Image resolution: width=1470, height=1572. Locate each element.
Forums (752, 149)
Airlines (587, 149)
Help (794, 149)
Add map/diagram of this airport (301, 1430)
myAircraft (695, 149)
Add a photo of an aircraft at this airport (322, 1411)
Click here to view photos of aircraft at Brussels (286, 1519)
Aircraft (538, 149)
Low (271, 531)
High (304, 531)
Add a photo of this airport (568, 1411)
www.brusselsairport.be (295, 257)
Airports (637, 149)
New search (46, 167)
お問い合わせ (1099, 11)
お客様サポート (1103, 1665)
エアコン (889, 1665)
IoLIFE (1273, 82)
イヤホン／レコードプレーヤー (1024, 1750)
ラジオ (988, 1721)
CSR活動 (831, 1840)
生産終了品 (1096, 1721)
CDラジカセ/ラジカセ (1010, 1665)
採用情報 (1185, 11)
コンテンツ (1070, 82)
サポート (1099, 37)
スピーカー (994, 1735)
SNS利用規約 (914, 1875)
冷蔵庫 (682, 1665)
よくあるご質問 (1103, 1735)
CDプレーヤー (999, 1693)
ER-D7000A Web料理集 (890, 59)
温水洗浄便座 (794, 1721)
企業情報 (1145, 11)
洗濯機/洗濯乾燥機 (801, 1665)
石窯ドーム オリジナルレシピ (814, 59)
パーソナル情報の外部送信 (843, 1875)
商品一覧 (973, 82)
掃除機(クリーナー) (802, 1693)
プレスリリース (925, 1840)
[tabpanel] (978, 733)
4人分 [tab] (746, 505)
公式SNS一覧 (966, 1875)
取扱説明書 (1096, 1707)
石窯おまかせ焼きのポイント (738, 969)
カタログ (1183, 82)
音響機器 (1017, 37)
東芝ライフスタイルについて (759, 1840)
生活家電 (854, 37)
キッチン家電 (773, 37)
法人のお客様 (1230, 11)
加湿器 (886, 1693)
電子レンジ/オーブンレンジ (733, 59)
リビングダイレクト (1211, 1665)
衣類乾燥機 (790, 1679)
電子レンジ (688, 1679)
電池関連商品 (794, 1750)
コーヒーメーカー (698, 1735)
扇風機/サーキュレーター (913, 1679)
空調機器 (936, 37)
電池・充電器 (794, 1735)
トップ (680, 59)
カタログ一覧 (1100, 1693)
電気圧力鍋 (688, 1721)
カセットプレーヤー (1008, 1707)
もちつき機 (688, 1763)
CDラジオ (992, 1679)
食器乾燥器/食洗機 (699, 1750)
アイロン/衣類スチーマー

--

_DESCRIPTION OF THE TASK:_ All of the data above should be reproduced exactly, with nothing left out.

_EXPECTED OUTPUT:_
Image resolution: width=1470, height=1572. Locate each element.
Forums (752, 149)
Airlines (587, 149)
Help (794, 149)
Add map/diagram of this airport (301, 1430)
myAircraft (695, 149)
Add a photo of an aircraft at this airport (322, 1411)
Click here to view photos of aircraft at Brussels (286, 1519)
Aircraft (538, 149)
Low (271, 531)
High (304, 531)
Add a photo of this airport (568, 1411)
www.brusselsairport.be (295, 257)
Airports (637, 149)
New search (46, 167)
お問い合わせ (1099, 11)
お客様サポート (1103, 1665)
エアコン (889, 1665)
IoLIFE (1273, 82)
イヤホン／レコードプレーヤー (1024, 1750)
ラジオ (988, 1721)
CSR活動 (831, 1840)
生産終了品 (1096, 1721)
CDラジカセ/ラジカセ (1010, 1665)
採用情報 (1185, 11)
コンテンツ (1070, 82)
サポート (1099, 37)
スピーカー (994, 1735)
SNS利用規約 (914, 1875)
冷蔵庫 (682, 1665)
よくあるご質問 (1103, 1735)
CDプレーヤー (999, 1693)
ER-D7000A Web料理集 (890, 59)
温水洗浄便座 (794, 1721)
企業情報 (1145, 11)
洗濯機/洗濯乾燥機 (801, 1665)
石窯ドーム オリジナルレシピ (814, 59)
パーソナル情報の外部送信 (843, 1875)
商品一覧 (973, 82)
掃除機(クリーナー) (802, 1693)
プレスリリース (925, 1840)
[tabpanel] (978, 733)
4人分 [tab] (746, 505)
公式SNS一覧 (966, 1875)
取扱説明書 (1096, 1707)
石窯おまかせ焼きのポイント (738, 969)
カタログ (1183, 82)
音響機器 (1017, 37)
東芝ライフスタイルについて (759, 1840)
生活家電 (854, 37)
キッチン家電 (773, 37)
法人のお客様 (1230, 11)
加湿器 (886, 1693)
電子レンジ/オーブンレンジ (733, 59)
リビングダイレクト (1211, 1665)
衣類乾燥機 (790, 1679)
電子レンジ (688, 1679)
電池関連商品 (794, 1750)
コーヒーメーカー (698, 1735)
扇風機/サーキュレーター (913, 1679)
空調機器 (936, 37)
電池・充電器 (794, 1735)
トップ (680, 59)
カタログ一覧 (1100, 1693)
電気圧力鍋 (688, 1721)
カセットプレーヤー (1008, 1707)
もちつき機 (688, 1763)
CDラジオ (992, 1679)
食器乾燥器/食洗機 (699, 1750)
アイロン/衣類スチーマー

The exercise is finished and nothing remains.